TEXT EXCERPT
Published on Monday, January 05, 2009.
If you're like me, you sometimes find yourself speechless when confronted with abject insanity.
If you're like me, for instance, you were dumbfounded when "Forrest Gump" beat out "Pulp Fiction" for best picture; when HBO's "The Sopranos" received more accolades than "The Wire"; and when George W. Bush insisted that Iraqi airplanes were about to drop WMDs on American cities.
So if you're like me, you probably understand why I was momentarily tongue-tied last week after running face-first into conservatives' newest (and most ridiculous) talking point - the one designed to stop Congress from passing an economic stimulus package.

THE TASKS
**1)** Pull out the stretch of the column from "If you're like me, you sometimes" through "on American cities.", reproducing it word for word.
**2)** In the column, which film beat out "Pulp Fiction" for best picture?

DATASET RECORDS
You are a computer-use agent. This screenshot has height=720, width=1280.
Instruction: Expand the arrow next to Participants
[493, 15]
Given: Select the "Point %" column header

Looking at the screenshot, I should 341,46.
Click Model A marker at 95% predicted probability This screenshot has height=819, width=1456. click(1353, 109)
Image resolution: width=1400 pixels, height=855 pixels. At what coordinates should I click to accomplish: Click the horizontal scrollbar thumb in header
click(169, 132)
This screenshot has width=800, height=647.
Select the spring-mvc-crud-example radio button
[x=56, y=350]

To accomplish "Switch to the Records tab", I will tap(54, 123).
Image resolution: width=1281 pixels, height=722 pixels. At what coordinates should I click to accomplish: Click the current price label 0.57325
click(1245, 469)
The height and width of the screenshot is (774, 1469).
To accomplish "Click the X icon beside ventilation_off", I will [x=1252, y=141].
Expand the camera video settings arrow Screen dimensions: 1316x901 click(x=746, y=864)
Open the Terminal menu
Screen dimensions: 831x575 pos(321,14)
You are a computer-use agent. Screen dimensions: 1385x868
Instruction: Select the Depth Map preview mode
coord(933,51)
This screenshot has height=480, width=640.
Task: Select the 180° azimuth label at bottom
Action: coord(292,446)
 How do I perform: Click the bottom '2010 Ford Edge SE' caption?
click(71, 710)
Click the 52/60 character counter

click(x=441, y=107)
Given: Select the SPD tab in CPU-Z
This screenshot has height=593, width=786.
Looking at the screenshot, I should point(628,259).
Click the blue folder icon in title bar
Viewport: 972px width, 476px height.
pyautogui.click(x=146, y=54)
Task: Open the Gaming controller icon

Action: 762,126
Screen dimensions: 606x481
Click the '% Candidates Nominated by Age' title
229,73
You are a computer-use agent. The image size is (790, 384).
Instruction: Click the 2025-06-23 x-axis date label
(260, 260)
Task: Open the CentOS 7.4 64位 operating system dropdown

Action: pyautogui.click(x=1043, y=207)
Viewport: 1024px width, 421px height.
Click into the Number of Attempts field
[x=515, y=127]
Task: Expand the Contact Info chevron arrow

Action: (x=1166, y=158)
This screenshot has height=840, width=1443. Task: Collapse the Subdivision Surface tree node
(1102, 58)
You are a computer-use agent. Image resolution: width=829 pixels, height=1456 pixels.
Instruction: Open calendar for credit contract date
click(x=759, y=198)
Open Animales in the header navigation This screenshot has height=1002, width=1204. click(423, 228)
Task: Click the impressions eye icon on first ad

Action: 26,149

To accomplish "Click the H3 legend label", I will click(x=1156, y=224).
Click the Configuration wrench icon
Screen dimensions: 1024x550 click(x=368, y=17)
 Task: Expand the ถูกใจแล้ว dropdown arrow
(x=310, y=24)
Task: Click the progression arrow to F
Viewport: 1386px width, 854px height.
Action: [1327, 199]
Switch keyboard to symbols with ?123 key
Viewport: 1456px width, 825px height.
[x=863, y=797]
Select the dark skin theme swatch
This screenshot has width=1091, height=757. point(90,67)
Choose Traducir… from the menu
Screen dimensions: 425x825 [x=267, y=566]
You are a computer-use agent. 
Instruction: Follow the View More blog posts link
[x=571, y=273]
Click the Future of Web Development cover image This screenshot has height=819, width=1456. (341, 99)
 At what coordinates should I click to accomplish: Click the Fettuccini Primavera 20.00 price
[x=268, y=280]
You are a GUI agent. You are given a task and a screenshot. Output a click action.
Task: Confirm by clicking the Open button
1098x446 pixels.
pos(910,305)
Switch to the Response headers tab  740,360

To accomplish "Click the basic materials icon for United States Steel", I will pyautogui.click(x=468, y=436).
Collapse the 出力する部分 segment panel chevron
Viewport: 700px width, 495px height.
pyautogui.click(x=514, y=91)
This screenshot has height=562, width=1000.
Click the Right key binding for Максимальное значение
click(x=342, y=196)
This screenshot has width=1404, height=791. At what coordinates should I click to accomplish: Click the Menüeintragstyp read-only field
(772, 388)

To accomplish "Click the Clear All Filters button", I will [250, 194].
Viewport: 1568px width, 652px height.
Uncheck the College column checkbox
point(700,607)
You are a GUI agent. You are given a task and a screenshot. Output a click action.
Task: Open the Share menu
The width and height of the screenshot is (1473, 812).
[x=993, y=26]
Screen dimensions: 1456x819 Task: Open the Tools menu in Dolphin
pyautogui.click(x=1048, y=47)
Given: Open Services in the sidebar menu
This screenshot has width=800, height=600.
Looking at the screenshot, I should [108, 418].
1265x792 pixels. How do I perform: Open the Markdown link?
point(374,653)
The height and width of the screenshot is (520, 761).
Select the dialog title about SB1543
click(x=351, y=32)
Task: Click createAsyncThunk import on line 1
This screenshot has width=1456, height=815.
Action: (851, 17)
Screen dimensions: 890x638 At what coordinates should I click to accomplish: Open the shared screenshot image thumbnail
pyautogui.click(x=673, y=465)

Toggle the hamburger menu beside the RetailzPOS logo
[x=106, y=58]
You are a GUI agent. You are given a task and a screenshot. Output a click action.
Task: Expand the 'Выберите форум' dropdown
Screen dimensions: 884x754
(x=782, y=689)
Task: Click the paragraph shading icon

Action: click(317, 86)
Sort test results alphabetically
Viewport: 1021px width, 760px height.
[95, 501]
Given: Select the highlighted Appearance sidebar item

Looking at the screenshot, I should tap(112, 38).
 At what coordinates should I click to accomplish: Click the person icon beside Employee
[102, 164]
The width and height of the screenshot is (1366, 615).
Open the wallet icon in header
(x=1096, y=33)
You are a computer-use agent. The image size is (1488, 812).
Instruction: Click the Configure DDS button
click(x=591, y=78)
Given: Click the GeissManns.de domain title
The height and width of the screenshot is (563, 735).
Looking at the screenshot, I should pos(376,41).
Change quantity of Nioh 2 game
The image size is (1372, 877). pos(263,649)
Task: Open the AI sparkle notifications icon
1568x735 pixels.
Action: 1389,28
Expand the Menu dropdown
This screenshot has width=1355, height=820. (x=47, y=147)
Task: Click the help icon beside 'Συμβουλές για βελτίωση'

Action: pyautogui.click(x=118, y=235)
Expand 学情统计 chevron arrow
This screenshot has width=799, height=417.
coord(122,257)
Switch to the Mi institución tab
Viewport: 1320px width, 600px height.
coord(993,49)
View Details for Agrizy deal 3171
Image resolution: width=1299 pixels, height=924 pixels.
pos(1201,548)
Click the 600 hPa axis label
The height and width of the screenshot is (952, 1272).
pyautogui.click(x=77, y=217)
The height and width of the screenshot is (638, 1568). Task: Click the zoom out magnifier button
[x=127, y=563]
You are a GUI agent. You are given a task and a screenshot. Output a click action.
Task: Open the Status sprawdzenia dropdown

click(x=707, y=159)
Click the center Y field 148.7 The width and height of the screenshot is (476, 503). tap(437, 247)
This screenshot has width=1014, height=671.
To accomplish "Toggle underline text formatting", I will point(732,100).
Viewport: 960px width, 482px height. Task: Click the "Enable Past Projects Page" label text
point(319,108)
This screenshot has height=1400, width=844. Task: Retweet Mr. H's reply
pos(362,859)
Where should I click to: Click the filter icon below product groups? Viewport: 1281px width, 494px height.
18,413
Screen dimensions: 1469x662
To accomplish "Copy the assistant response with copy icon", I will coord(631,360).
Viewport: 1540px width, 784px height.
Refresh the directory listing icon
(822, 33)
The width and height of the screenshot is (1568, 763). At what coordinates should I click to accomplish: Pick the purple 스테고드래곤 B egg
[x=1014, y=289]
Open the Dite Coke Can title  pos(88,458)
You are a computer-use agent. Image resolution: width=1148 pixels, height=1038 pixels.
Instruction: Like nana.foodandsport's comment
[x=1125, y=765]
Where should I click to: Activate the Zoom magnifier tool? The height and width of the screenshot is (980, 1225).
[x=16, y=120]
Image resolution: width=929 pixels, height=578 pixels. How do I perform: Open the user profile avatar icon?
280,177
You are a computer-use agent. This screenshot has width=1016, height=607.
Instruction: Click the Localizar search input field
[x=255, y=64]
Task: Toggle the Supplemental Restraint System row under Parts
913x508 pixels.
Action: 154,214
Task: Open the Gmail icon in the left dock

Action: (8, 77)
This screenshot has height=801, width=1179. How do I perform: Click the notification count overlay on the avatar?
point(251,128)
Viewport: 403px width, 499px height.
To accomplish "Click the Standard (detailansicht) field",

REPLIES
**1)**
If you're like me, you sometimes find yourself speechless when confronted with abject insanity.
If you're like me, for instance, you were dumbfounded when "Forrest Gump" beat out "Pulp Fiction" for best picture; when HBO's "The Sopranos" received more accolades than "The Wire"; and when George W. Bush insisted that Iraqi airplanes were about to drop WMDs on American cities.

**2)** "Forrest Gump"